- Task statement
Reproduce only this stretch of the listing below: from the line with "The height and" through the line with "the 'Seite veröffentlic'", exactly as written, with pictures excluded.

-- Opening Marker --

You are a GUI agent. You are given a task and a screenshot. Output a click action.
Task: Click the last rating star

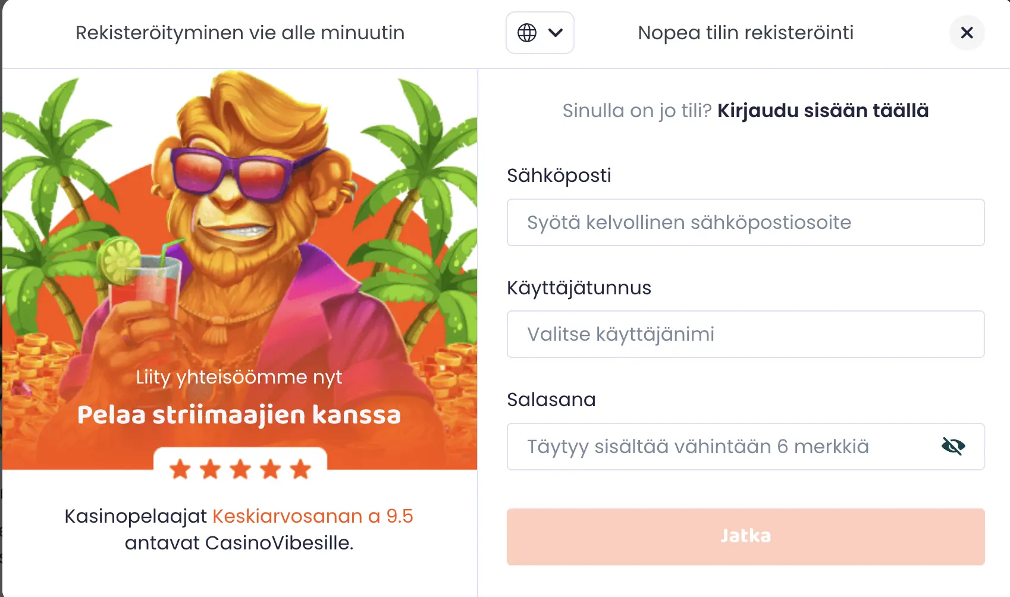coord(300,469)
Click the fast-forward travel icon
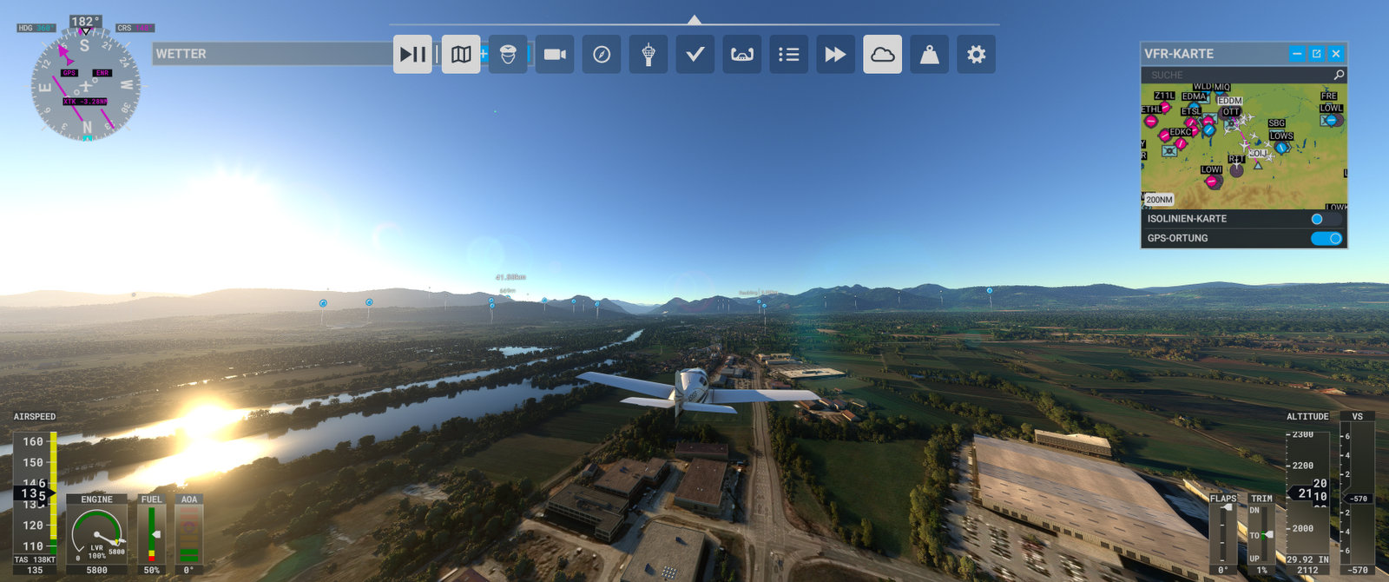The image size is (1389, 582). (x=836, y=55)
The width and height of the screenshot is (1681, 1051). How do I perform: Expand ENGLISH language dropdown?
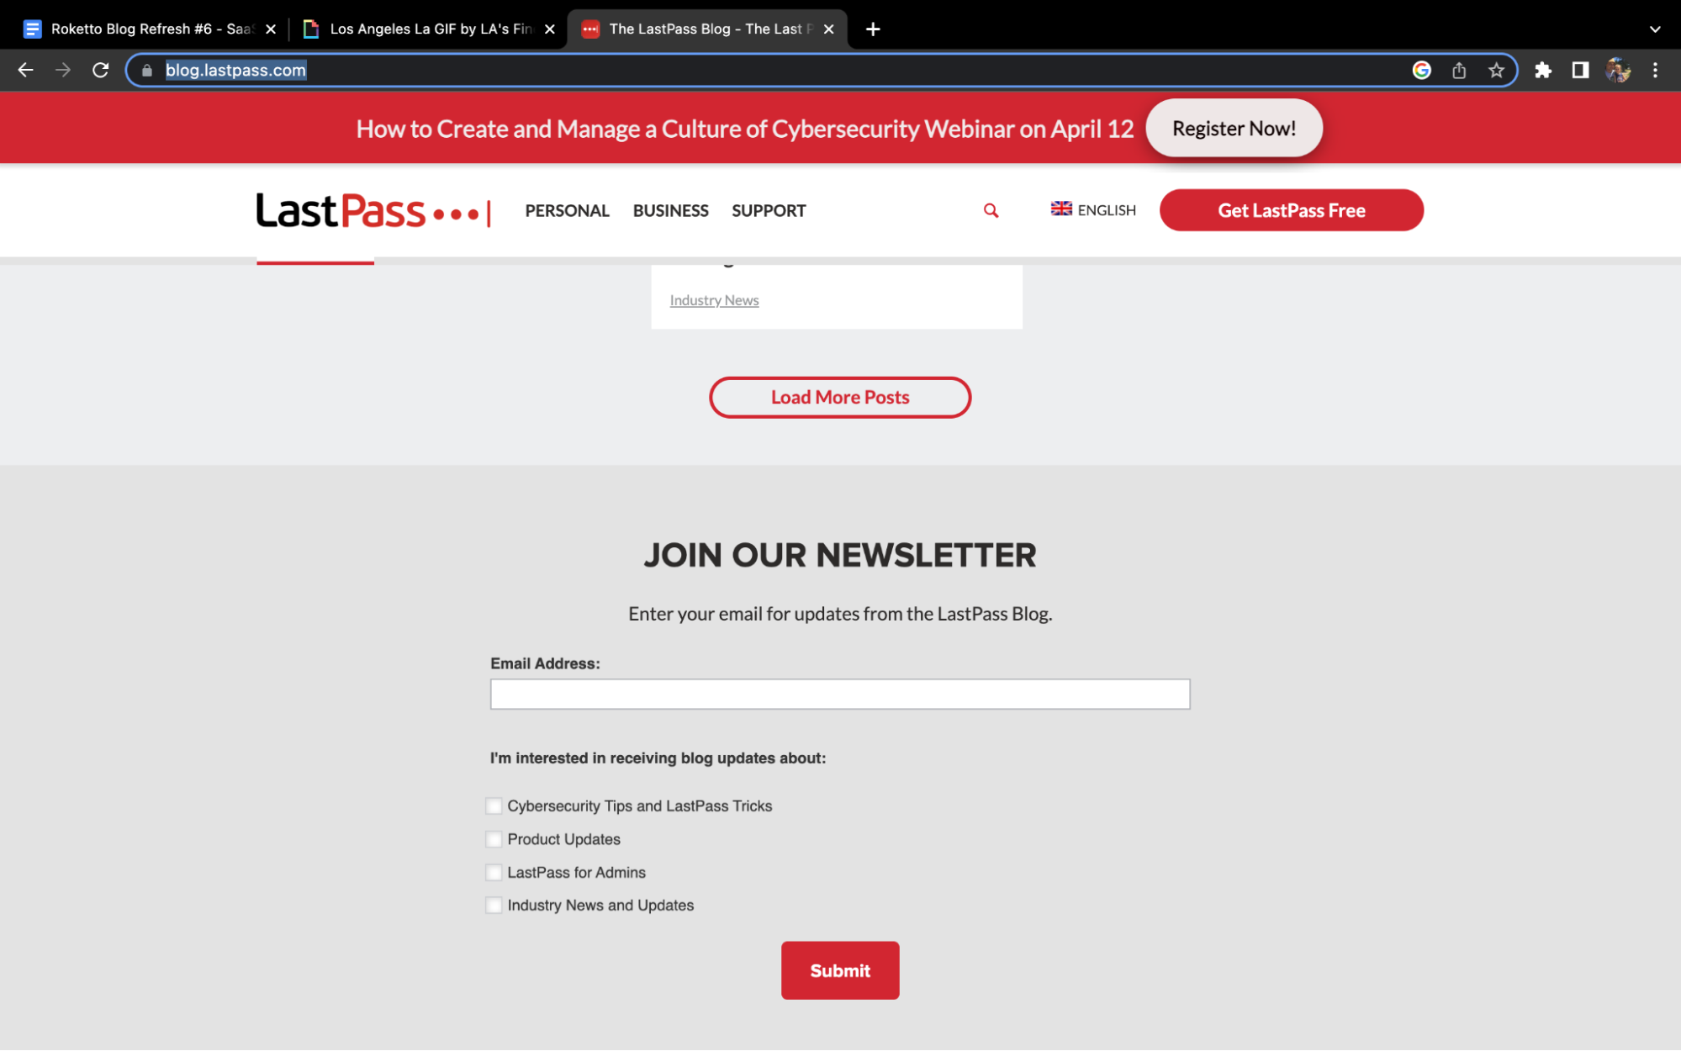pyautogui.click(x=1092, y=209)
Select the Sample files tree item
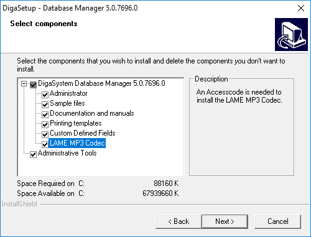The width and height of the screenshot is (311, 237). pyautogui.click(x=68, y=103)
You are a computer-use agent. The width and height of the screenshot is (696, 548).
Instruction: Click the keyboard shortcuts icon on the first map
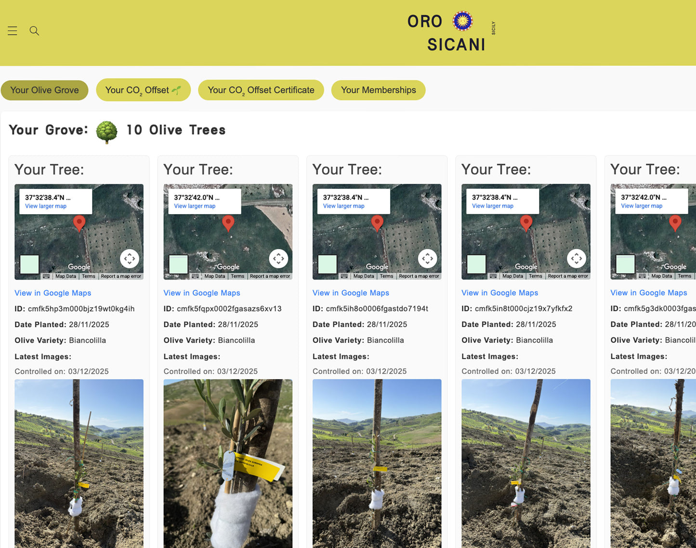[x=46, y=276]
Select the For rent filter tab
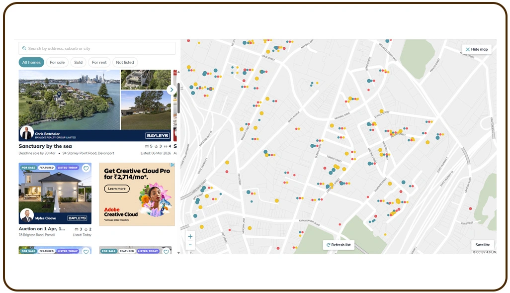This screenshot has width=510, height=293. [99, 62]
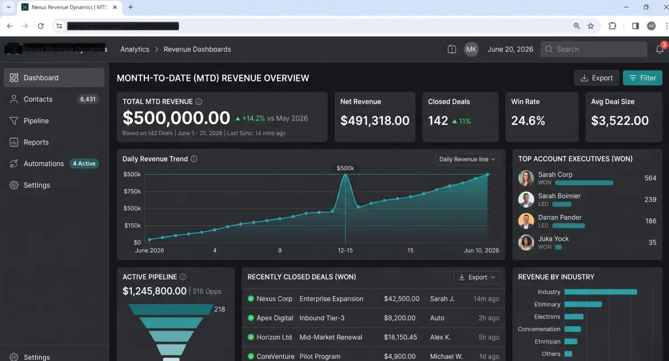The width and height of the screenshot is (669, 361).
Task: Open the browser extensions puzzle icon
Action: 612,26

-- Closing Marker --
-- Opening Marker --

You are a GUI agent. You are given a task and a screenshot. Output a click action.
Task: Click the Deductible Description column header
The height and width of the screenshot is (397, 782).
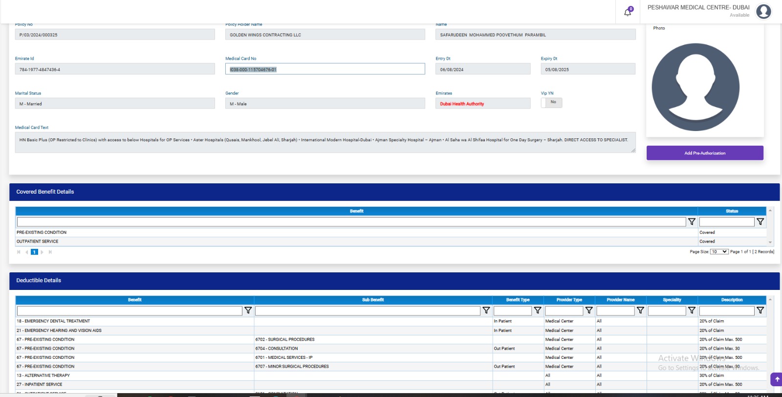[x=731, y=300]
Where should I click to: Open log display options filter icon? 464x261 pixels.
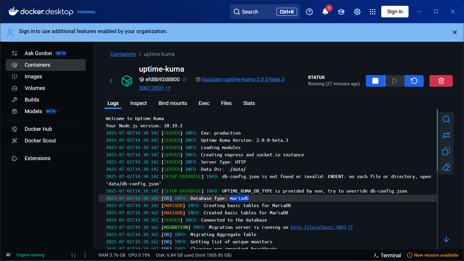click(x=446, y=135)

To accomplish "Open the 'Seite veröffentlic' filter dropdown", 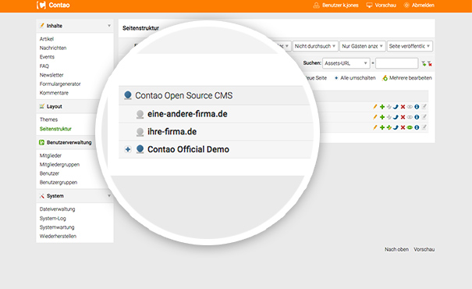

-- Closing Marker --

- Answer box
The height and width of the screenshot is (397, 782).
[x=731, y=300]
Where should I click to: Open log display options filter icon? 464x261 pixels.
click(x=446, y=135)

To accomplish "Open the 'Seite veröffentlic' filter dropdown", 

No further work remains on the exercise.